The strengths of our study lie in the quality and completeness of our population based data, in the data being covered for all live-born infants until death or primary discharge home, and in separating the data into training and validation sets. Switzerland provides wide regional diversity expressed by 26 cantons with 26 health care authorities, 4 languages, and 40% inhabitants with migration background. This diversity is also reflected in the up to 40% risk heterogeneity documented for mortality. The high proportion of missing SES data required imputation in a setting where data was not missing at random. Thus, we cannot be certain that excluding SES from mortality risk adjustment is correct. For the other outcome models, SES was missing at random.

Almost 20 years ago, Iezzoni maintained that answering the question on how to isolate quality-of-care differences requires expensive, time-consuming, logistically difficult, and methodologically complicated research and that only a handful of studies had addressed this question, most with equivocal results [34]. Risk adjustment for quality improvement spans all medical disciplines from alternative medicine to surgery and is performed by researchers, administrators, government agencies and health insurances. Yet we have not found a published solution on how to effectively isolate quality-of-care differences since Iezzoni’s comment other than approaches that entailed visiting the participating clinics and assessing the attributional validity of their risk adjustment model on site, such as the DAVROS group [13]. But besides having its own bias issues, this approach, requiring independent experts, is personnel and time intensive.

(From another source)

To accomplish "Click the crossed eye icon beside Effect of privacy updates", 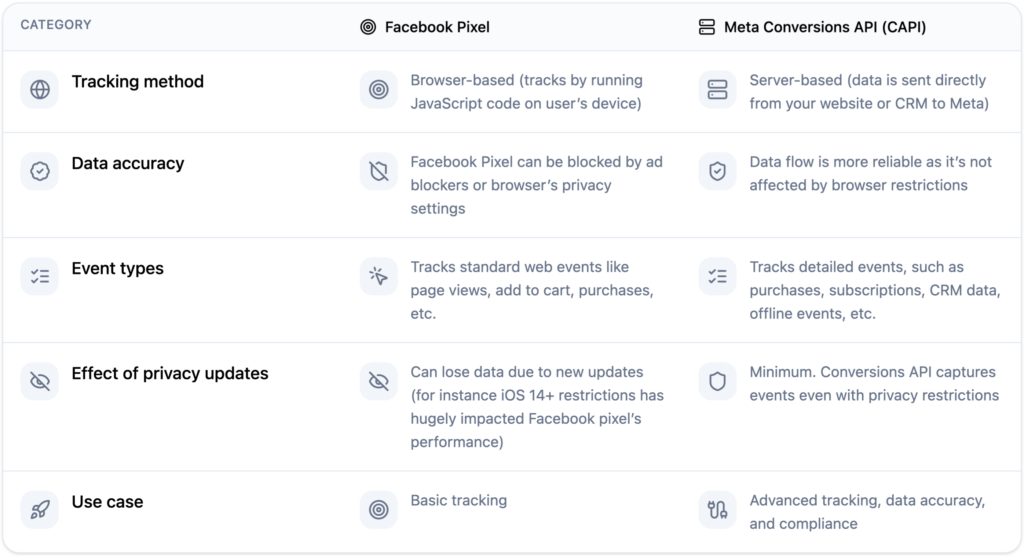I will [x=40, y=382].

We could not afford copying it for one outcome let alone seven. It is therefore not so surprising that most of the literature on risk adjustment relies on predictive validity alone and measures neither change in attributional validity nor attributional validity itself. It would no less be important to know if quality improvement collaboratives with larger populations and/or differences in case-mix risk show a larger effect of risk adjustment and more effectively isolate quality differences.

Conclusions

To summarize, all three approaches to risk adjustment revealed comparable results with high predictive validity for mortality and several major morbidities. The indirect standardization approach was surprisingly similar to the other approaches.

In general, however, we conclude that risk adjustment has a limited effect when comparing the outcome of clinics with the same degree of specialization. We therefore propose that clinic outcomes be compared both in risk-adjusted and un-adjusted form. The predictive validity of the risk-adjustment should be quantified and reported. To correct for confounding, stratification into risk groups (such as gestational age or sex) could be used as an alternative to risk-adjustment. Rather than relying on the purely methodological approach of risk-adjustment alone, as done ubiquitously by organizations delivering risk-adjusted annual reports, our experience shows that building small groups of clinic representatives and combining their expertise with methodologically transparent presentation of epidemiological data is very helpful in isolating relevant quality improvement potential.